During the later Republican age—the period from the defeat of Carthage to the rise of Julius Cæsar—Rome was filled with Greek sculpture. Thousands of original Hellenic and Hellenistic works were carried there. Numberless Græco-Roman sculptors spent their time in producing copies of Greek masterpieces or designing variations upon well-known and popular designs. The process of despoiling Greater Greece of its art treasures began as early as the fall of Syracuse in 212 b.c. Corinth was stripped in 146 b.c. by Mummius. Delphi and Olympia both suffered. Even Athens itself was plundered by Sulla in 86 b.c. during the war with Mithridates. Chryselephantine statues like the “Athena” of Phidias and the decorative sculptures of the great temples were left untouched, but so many works of the Greek masters were carried westward that Myron, Phidias, Polyclitus, Praxiteles, Scopas, and Lysippus became household names in Rome.

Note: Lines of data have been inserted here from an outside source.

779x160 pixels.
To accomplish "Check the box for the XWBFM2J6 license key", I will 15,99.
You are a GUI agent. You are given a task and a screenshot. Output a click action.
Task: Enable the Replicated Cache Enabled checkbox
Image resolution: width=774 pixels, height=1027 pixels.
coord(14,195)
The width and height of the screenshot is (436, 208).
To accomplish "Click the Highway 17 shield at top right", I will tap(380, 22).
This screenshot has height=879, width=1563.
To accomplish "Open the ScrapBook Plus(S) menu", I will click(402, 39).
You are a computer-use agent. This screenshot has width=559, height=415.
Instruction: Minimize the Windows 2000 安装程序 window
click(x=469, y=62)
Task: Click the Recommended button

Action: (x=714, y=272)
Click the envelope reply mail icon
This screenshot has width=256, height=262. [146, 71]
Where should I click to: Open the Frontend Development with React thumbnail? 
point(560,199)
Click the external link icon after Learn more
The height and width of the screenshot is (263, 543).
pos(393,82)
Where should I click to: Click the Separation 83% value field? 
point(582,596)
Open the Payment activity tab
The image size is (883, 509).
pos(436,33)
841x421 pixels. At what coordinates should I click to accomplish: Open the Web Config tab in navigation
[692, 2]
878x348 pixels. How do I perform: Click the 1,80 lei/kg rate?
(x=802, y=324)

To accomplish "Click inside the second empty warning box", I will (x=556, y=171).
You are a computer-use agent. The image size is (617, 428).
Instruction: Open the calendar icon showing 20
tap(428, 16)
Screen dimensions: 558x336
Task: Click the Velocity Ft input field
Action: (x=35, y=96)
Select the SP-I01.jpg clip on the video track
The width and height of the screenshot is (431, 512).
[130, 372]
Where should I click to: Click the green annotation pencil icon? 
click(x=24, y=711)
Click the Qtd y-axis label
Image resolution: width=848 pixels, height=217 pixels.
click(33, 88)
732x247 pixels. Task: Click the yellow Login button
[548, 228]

We moderns can only be grateful that Roman taste did not prefer the productions of its own native sculptors. Had it done so, the history of Greek sculpture would have had to be reconstructed from stray works like the Elgin and the Æginetan marbles, the “Charioteer of Delphi” and the “[Hermes]” of Olympia. As matters stand, we have such books as those of Pausanias and Pliny. We are, moreover, furnished with numberless copies of the principal Hellenic masterpieces. True, these “copies” are not “the real thing.” In many cases they are marble translations from bronze originals, giving us, let us say, that intimacy with the earlier Greek works which the Arundel Society’s prints, or large-sized photo-gravures, afford about the Italian original paintings they reproduce. In addition, the Roman preference for Greek sculpture resulted in the production of many statues which, though they cannot be directly connected with any original Greek work, are clearly little more than variations upon popular Greek themes.
THE GRÆCO-ROMAN SCULPTORS
Generally speaking, throughout the first and second century b.c. none of the Greek sculptors working in Rome departed far from the accepted models. Some followed the general standards adopted by Praxiteles; some those of Lysippus; others again preferred the more romantic style of the school of sculpture at Rhodes. When new subjects presented themselves, however, Roman taste began to exercise a direct influence upon the work of the Hellenistic sculptors. We dwelt upon some of the effects of the Roman influence when considering the “[Farnese Hercules]”—the work of the Græco-Roman Glycon. It is equally well illustrated by two fine bronzes which have been recently discovered and placed in the Terme Museum at Rome. The first is the life-sized warrior or athlete leaning on his spear, usually called “The Prince.” It closely resembles such a work as the “[Cerigotto Bronze]” in general style. Nothing except the tendency towards an accentuation of muscular development and the fact that it apparently does not follow an earlier Greek design mark its Græco-Roman origin.